On January 12, the parliament Committee of International Affairs, Defense, and Security heard the Deputy Minister of Energy and Mineral Resources Aset Magaurov. On January 14, Kairat Umarov, Deputy Minister of Foreign Affairs spoke before members of the similar committee of the parliament senate. Both of them refuted information about the planned sale of uranium ore to Iran as not true. Neither MFA nor MEMR sell uranium. Therefore their statements mainly read that neither diplomats nor power engineering specialists do not have information about the deal.
Kairat Umarov explained that Kazakhstan used diplomatic channels to address to IAEA at the end of December last year and made a statement that it did not sign or have any intentions to sign contracts with Iran. IAEA in its turn informed that it does not have a report which Associated Press referred to.
It has been long time that IAEA is not capable to control development of nuclear energy in all countries therefore it has to rely on official representations of governments. On the other hand the international agency cannot provide evidence or refute information about nuclear projects, if there is no proper inspection. As Kairat Umarov said, Kazakhstan MFA asked for public assessment of publications but IAEA responded that “…it cannot refute every unchecked information published in mass media”. Publication of unchecked information is not considered offense in the West as well as disclosure of state secrets and sources of information.
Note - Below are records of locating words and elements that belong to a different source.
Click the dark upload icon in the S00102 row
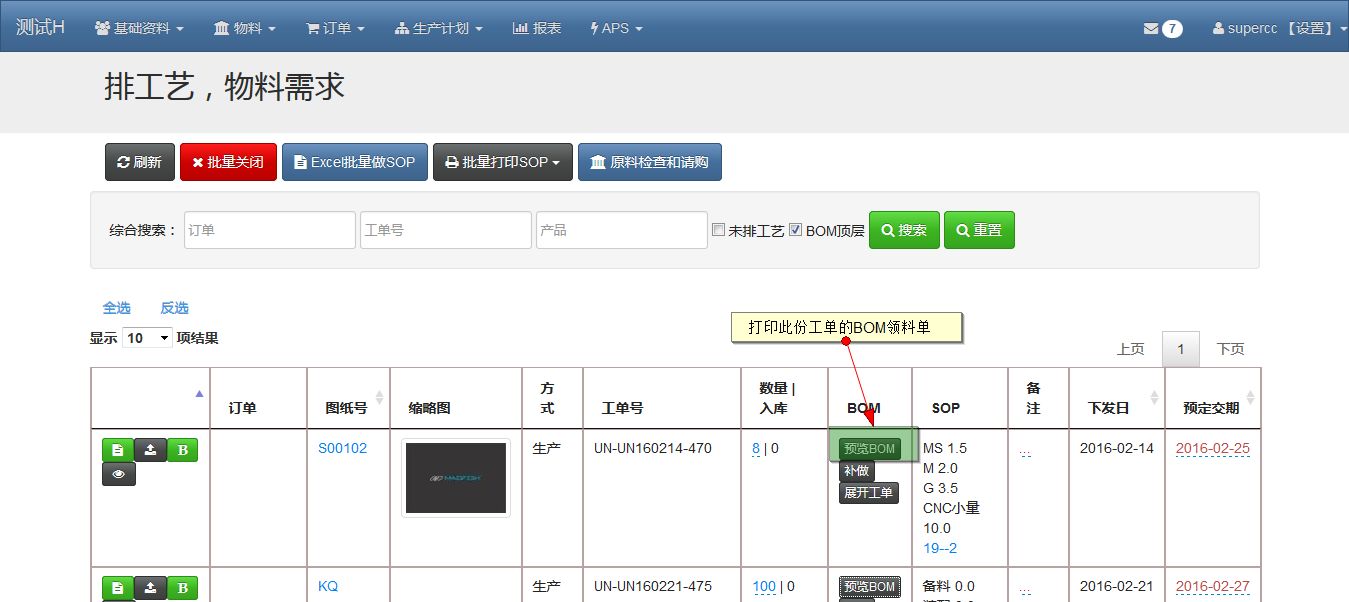Viewport: 1349px width, 602px height. point(150,450)
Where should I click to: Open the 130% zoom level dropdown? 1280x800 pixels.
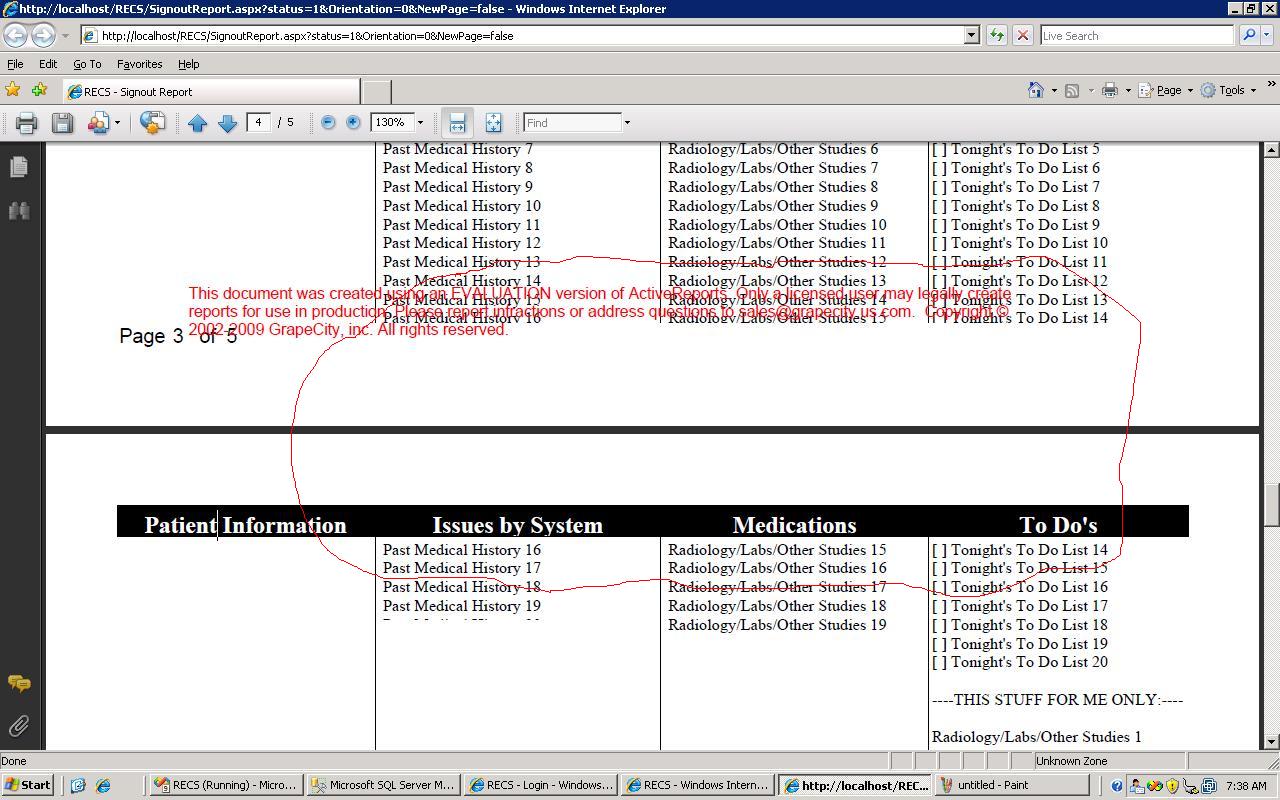click(x=420, y=122)
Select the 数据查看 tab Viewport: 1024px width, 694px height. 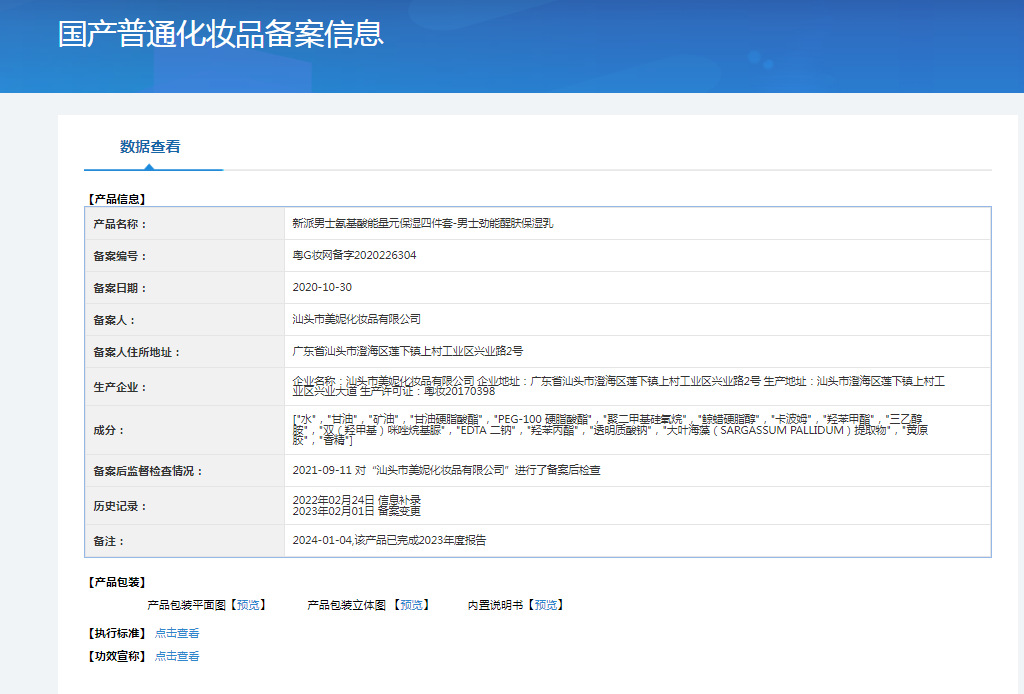point(150,147)
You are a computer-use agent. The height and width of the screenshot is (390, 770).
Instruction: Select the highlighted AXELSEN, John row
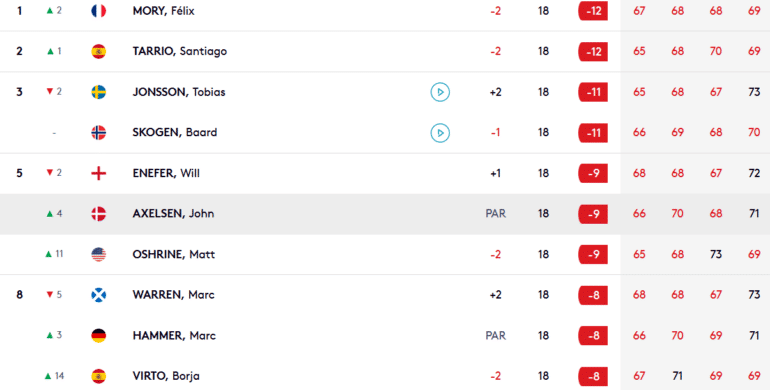(x=385, y=214)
What is the probability of attempt to undermine the image of Kazakhstan as a reliable partner and remove it from the uranium market? It does not seem that such effect was planned since many countries are interested in our uranium. It is also inappropriate to speak about the image in the situation when the logic of statements, intentions, and actions is based on mutual distrust and suspicion. We speak about poker rather than a chess game.